For those unfamiliar with the software suite, here’s the rundown. The Summon feature enables drivers to remotely move the vehicle forwards or backward, and automatically open or close a garage door as needed. The later release of Smart Summon enables the vehicles to navigate private roads (think parking lots and driveways) and navigate to the driver on its own. Autopark is exactly what it sounds like- the vehicle can detect parking spots (including parallel) and park itself. Traffic Light and Stop Sign Control enables the vehicles to detect traffic controls while on Autopilot, stopping automatically where appropriate. Navigate on Autopilot, rolled out in 2018, allows the vehicle to automatically make lane changes on the highway to follow your route and pass slower cars, taking exits and navigating interchanges as needed. And, finally, the promise of FSD.

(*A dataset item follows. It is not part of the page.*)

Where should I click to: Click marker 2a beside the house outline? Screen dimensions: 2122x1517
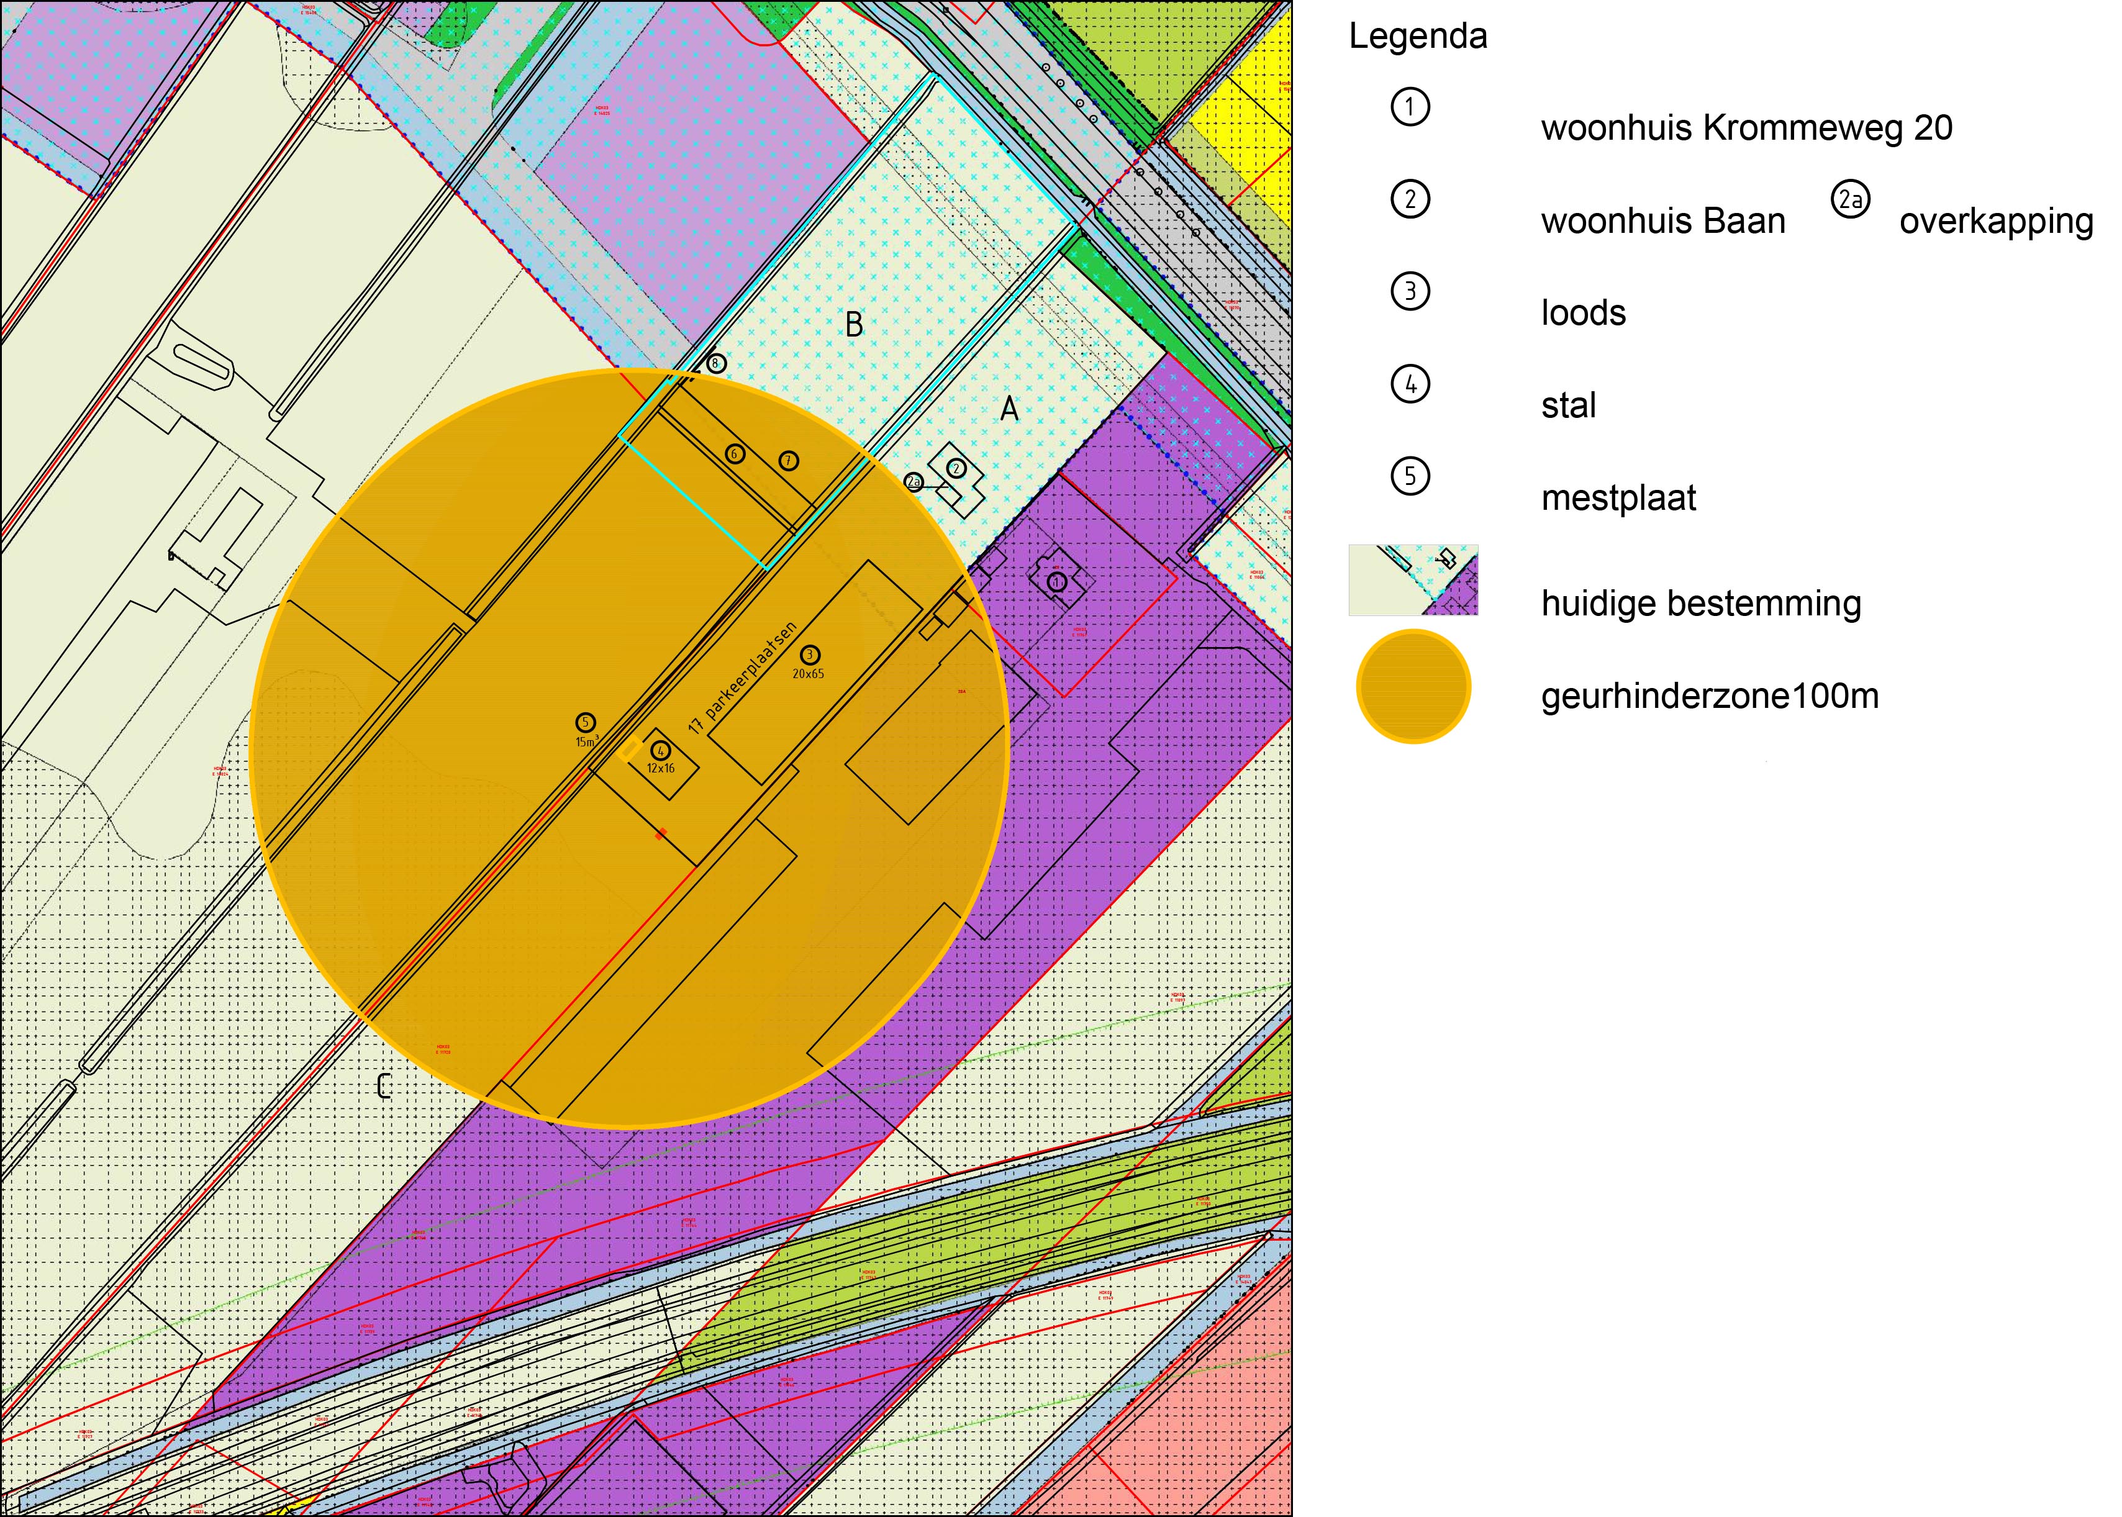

Tesla has said for years that their vehicles would be able to operate fully autonomously but the company has pushed back the expected release date for the software several times. Tesla “Technoking” Elon Musk previously expressed his belief that Tesla would be able to demonstrate full autonomy in 2017. That date was later pushed to 2018, then the end of 2019, and the company now expects the software to be available at the end of this year, 2021. Understandably, this has frustrated some drivers, some of whom have been waiting for the public release of FSD for more than 3 years after purchasing the package.
I asked owners for their opinions on this topic. Most owners argue that, since the full software suite hasn’t been publicly released, they should be able to transfer their FSD purchase to a new Tesla. A few owners explained to me that they’d even be fine with paying a fee – some willing to pay up to $1000 – to allow them to make the transfer. A couple of owners shared that the inability to switch the $10,000 package to a new car is the main reason they haven’t purchased a new Tesla. Many feel cheated; the promised timeline at the time of purchase passed a long time ago, and they feel as though the company hasn’t followed through on its promises. It seems the only ones that want the package to stay with the vehicle, is Tesla themselves.

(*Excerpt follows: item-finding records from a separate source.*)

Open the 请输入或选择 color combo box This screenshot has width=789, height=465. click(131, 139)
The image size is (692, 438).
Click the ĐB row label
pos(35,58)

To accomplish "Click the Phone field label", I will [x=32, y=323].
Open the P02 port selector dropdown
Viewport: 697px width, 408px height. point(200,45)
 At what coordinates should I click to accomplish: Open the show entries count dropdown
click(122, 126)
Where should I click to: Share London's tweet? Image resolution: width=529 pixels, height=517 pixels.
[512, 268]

My personal opinion is this- for now, while the feature is being tested, Tesla should allow one free transfer of FSD to a new vehicle on their account. After the first transfer, it should stay with the car. This solution would show that the company wants to follow through on the promises made to owners years ago, as well as increasing brand loyalty. However, after the wide release of FSD, it makes sense for it to stick with the vehicle it’s installed on.